REQUIREMENT:
When a line in the material beneath includes the word "pixels", add it to the count, and report the count alone.

RECORDS FOR THE EXERCISE:
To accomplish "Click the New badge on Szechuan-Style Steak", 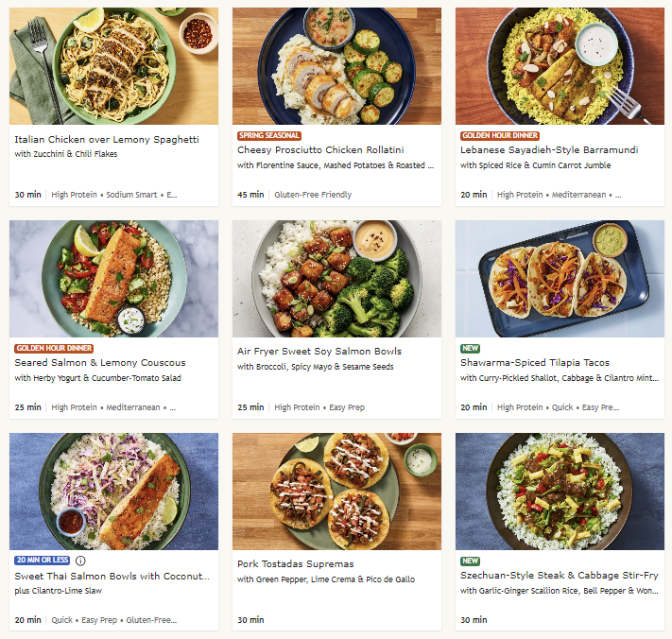I will [470, 561].
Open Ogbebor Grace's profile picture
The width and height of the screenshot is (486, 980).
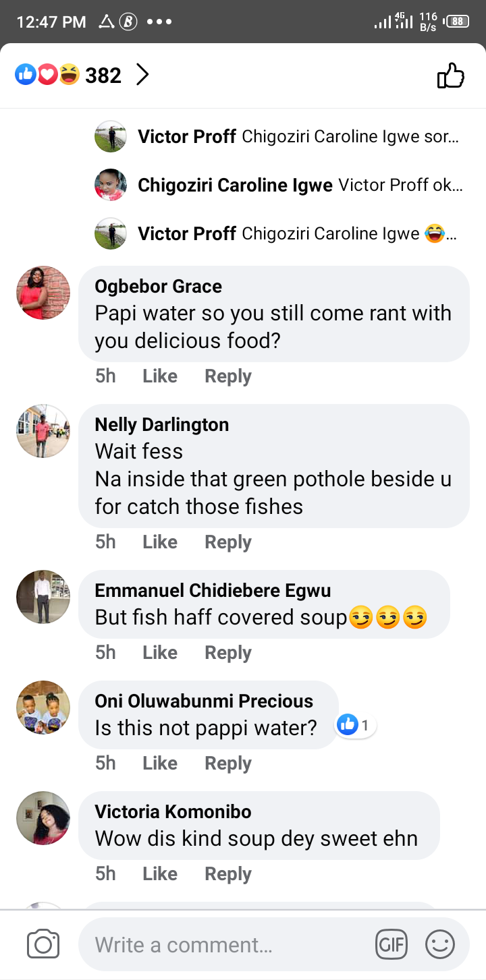[43, 293]
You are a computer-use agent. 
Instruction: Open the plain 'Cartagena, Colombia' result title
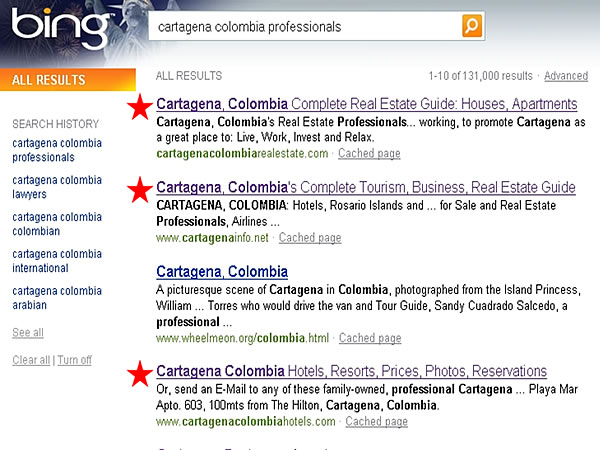[222, 272]
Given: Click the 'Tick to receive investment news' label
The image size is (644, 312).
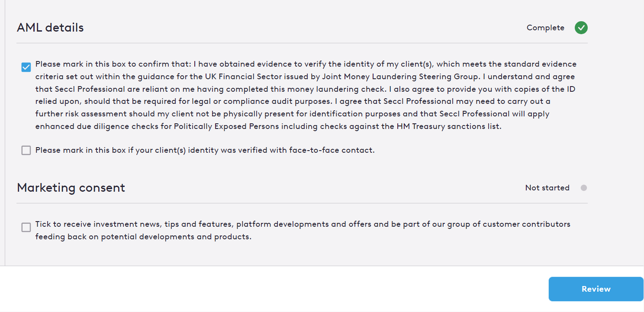Looking at the screenshot, I should coord(303,224).
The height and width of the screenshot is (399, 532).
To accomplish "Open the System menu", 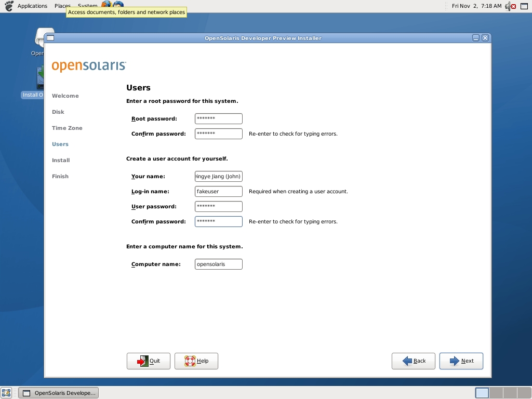I will click(87, 6).
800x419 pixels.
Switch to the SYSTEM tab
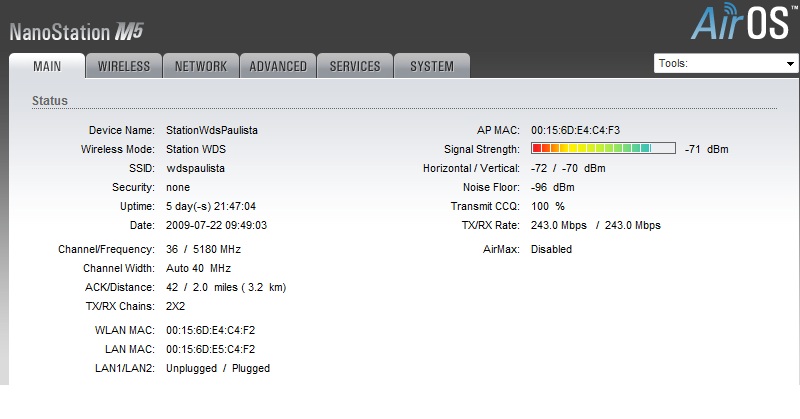(432, 67)
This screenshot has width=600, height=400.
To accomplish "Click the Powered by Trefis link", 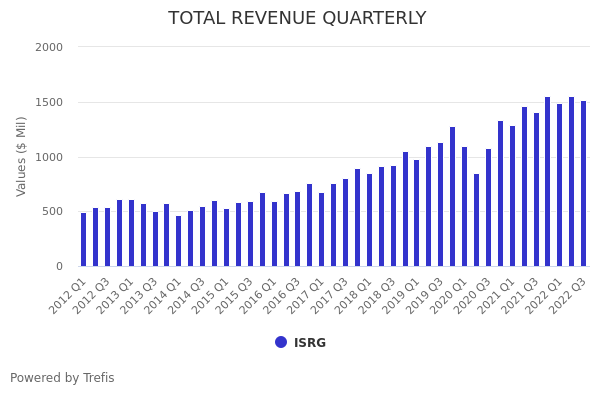I will point(62,378).
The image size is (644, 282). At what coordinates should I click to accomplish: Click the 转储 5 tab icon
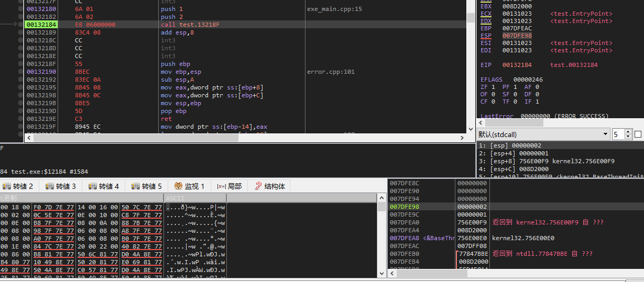(x=136, y=186)
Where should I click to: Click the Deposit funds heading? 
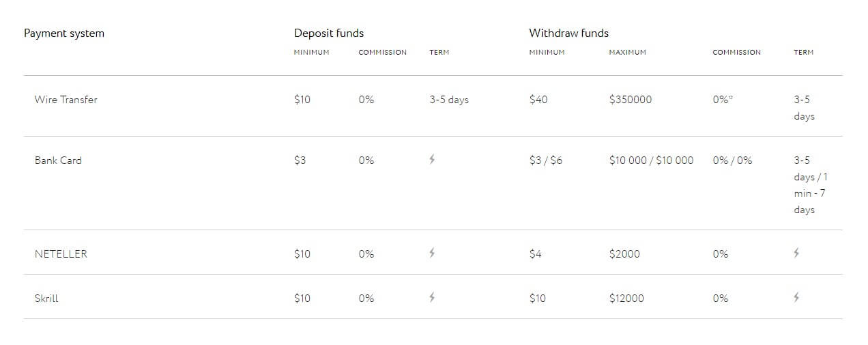coord(329,33)
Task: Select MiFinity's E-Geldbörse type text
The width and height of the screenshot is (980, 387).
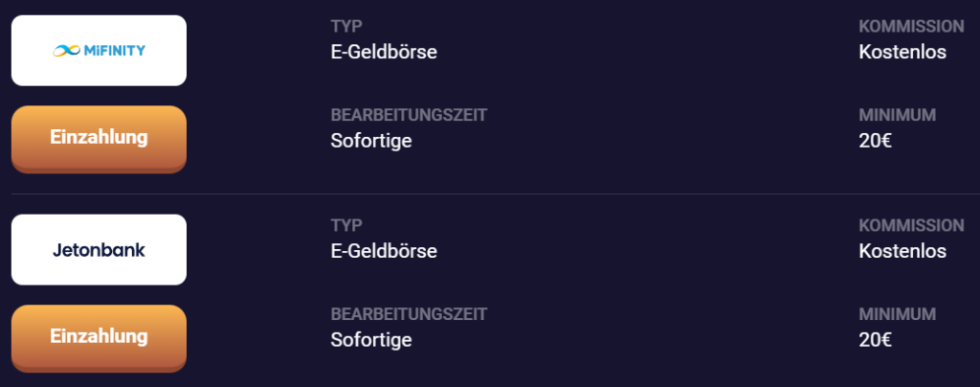Action: tap(384, 52)
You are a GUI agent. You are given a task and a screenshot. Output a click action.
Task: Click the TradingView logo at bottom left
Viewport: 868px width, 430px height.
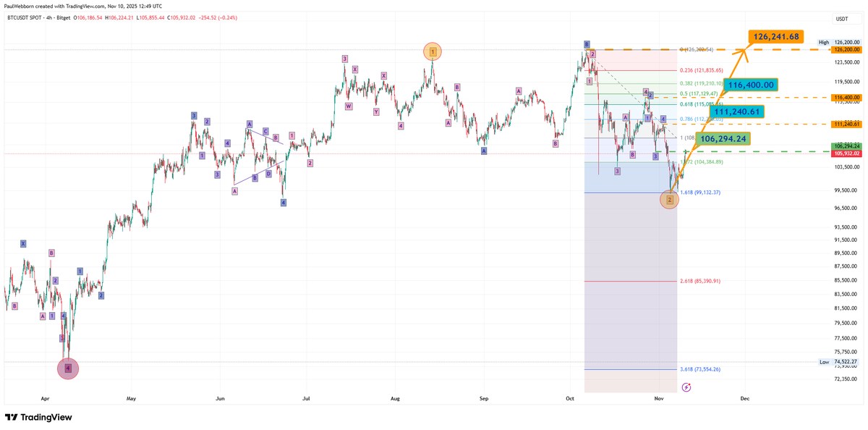pos(38,417)
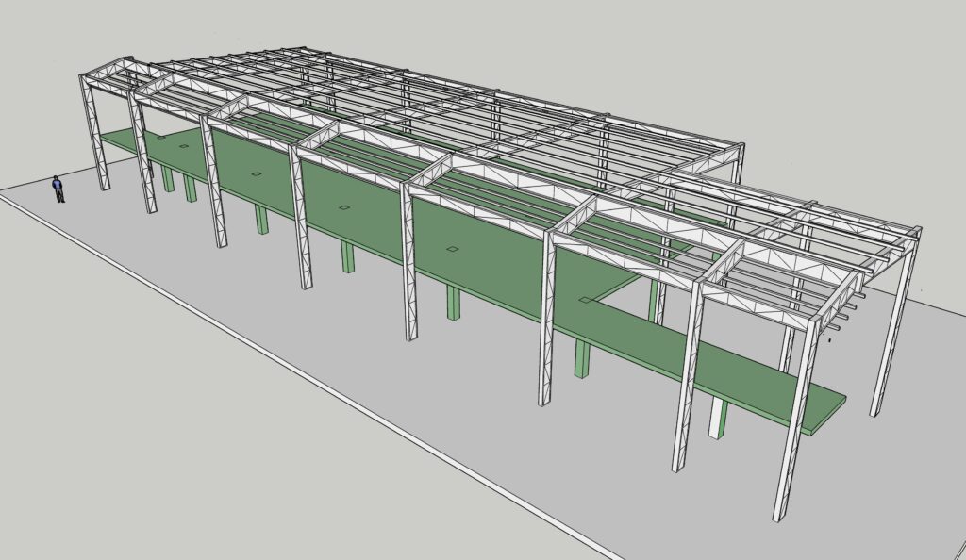Click the rightmost green support post under slab
This screenshot has width=966, height=560.
pos(717,418)
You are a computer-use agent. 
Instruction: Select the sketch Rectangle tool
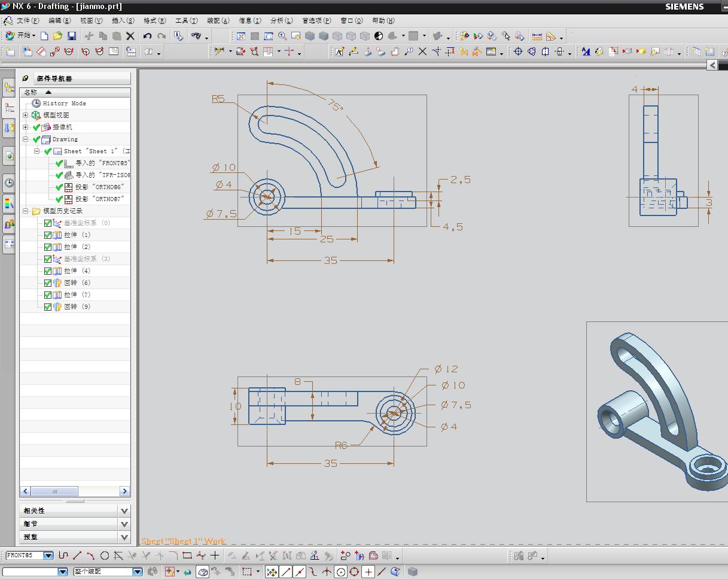pyautogui.click(x=187, y=555)
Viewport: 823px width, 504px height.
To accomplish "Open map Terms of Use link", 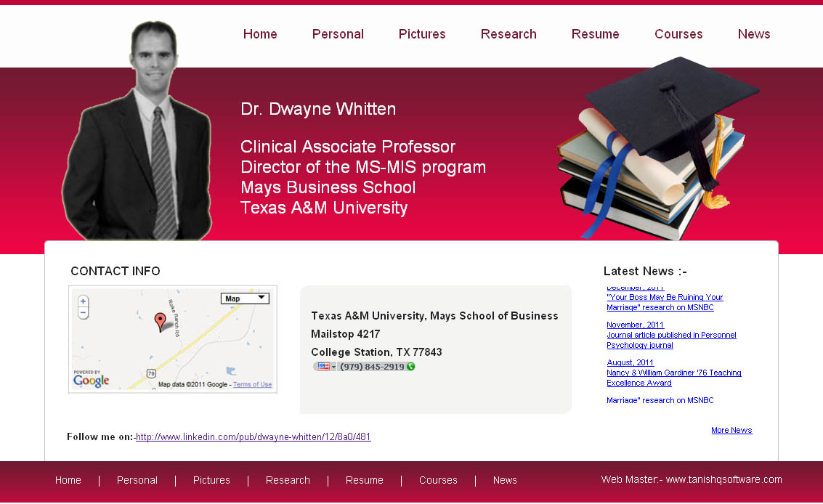I will (252, 385).
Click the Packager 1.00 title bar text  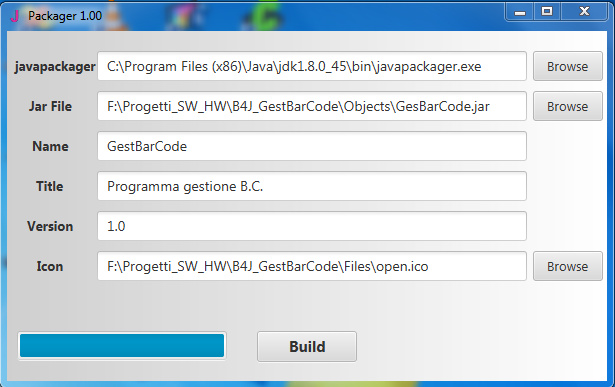pos(65,16)
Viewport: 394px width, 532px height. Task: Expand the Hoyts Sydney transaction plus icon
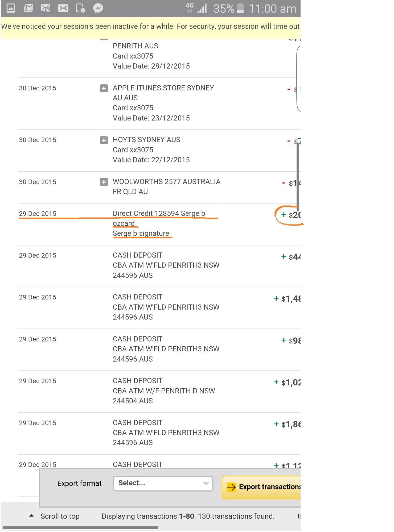(104, 140)
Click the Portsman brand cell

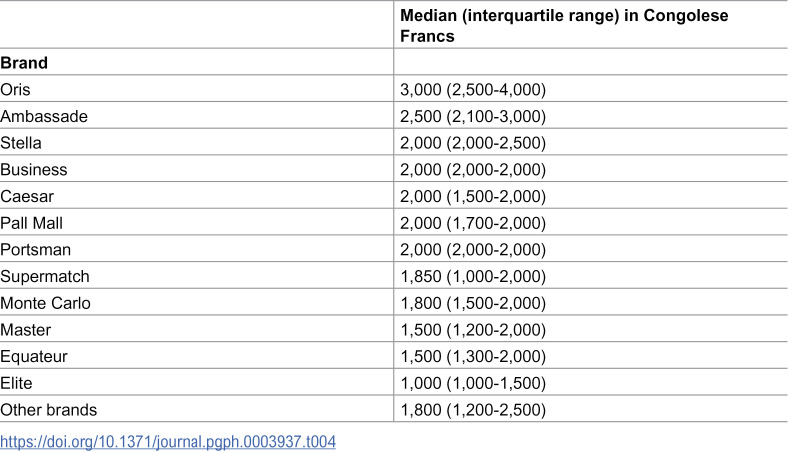[x=35, y=249]
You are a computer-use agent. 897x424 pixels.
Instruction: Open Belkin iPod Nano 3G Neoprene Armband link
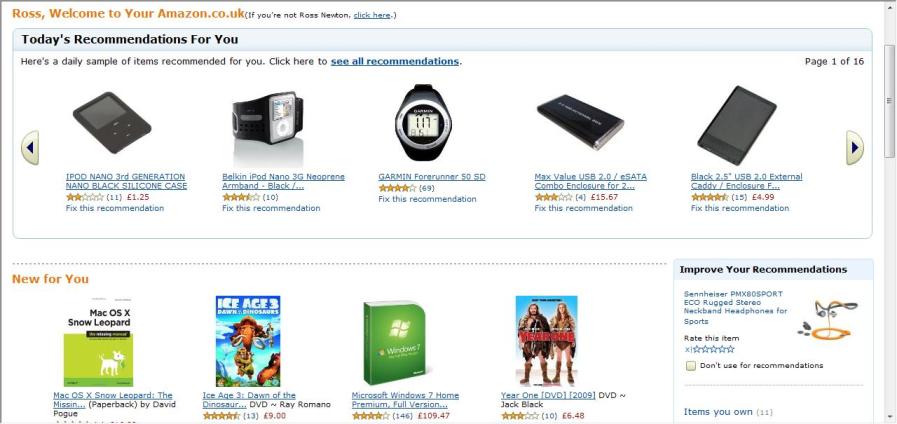click(x=283, y=181)
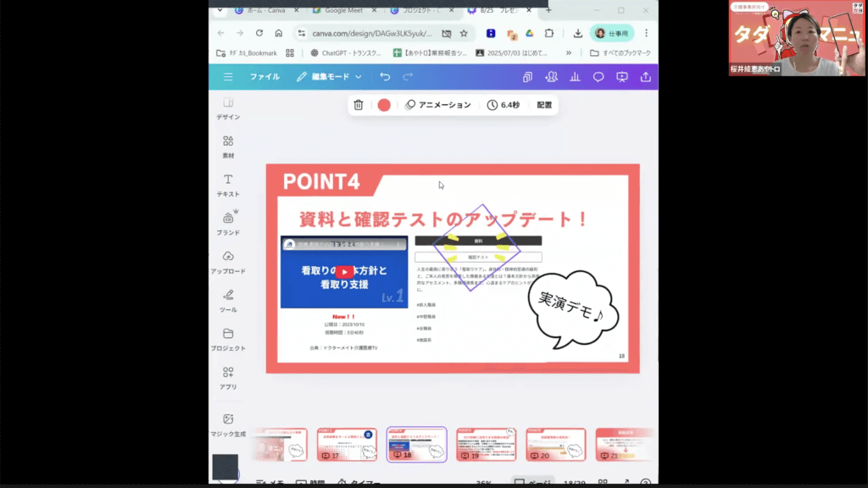This screenshot has height=488, width=868.
Task: Open the マジック生成 (Magic generation) tool
Action: [x=228, y=424]
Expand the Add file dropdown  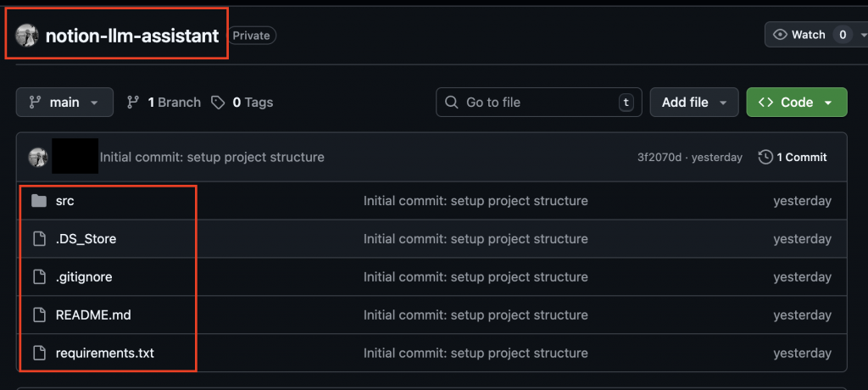pyautogui.click(x=693, y=103)
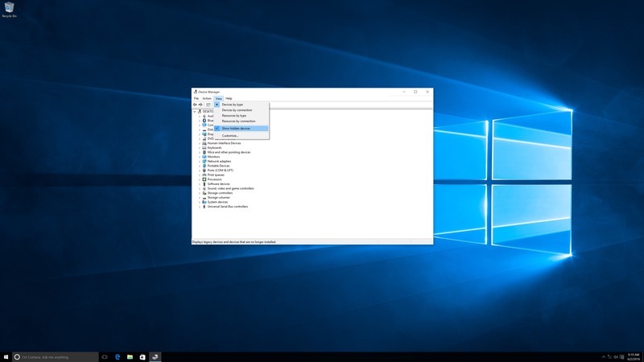
Task: Open the Help menu
Action: click(229, 98)
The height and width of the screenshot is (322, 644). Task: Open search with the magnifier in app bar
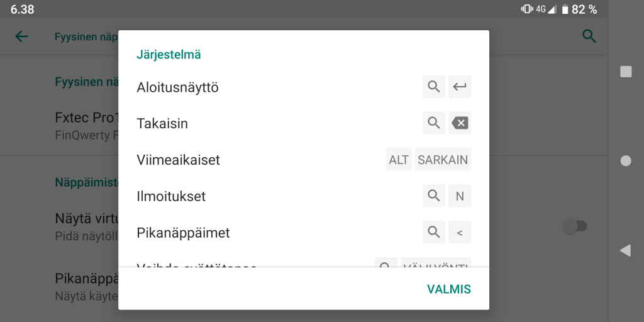tap(589, 36)
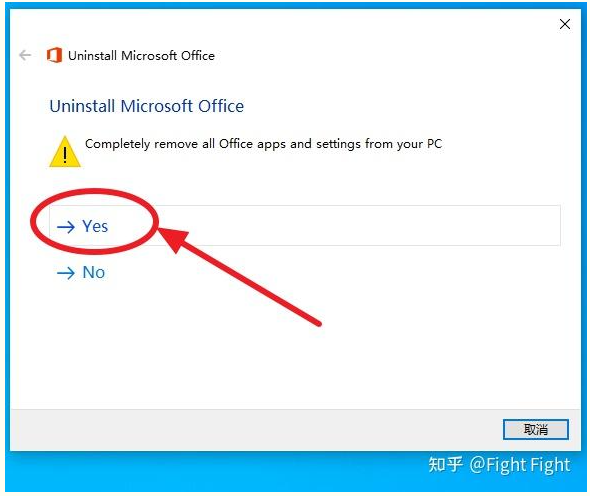Click the orange Microsoft Office logo

[54, 55]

ANSWER TO THIS TASK:
2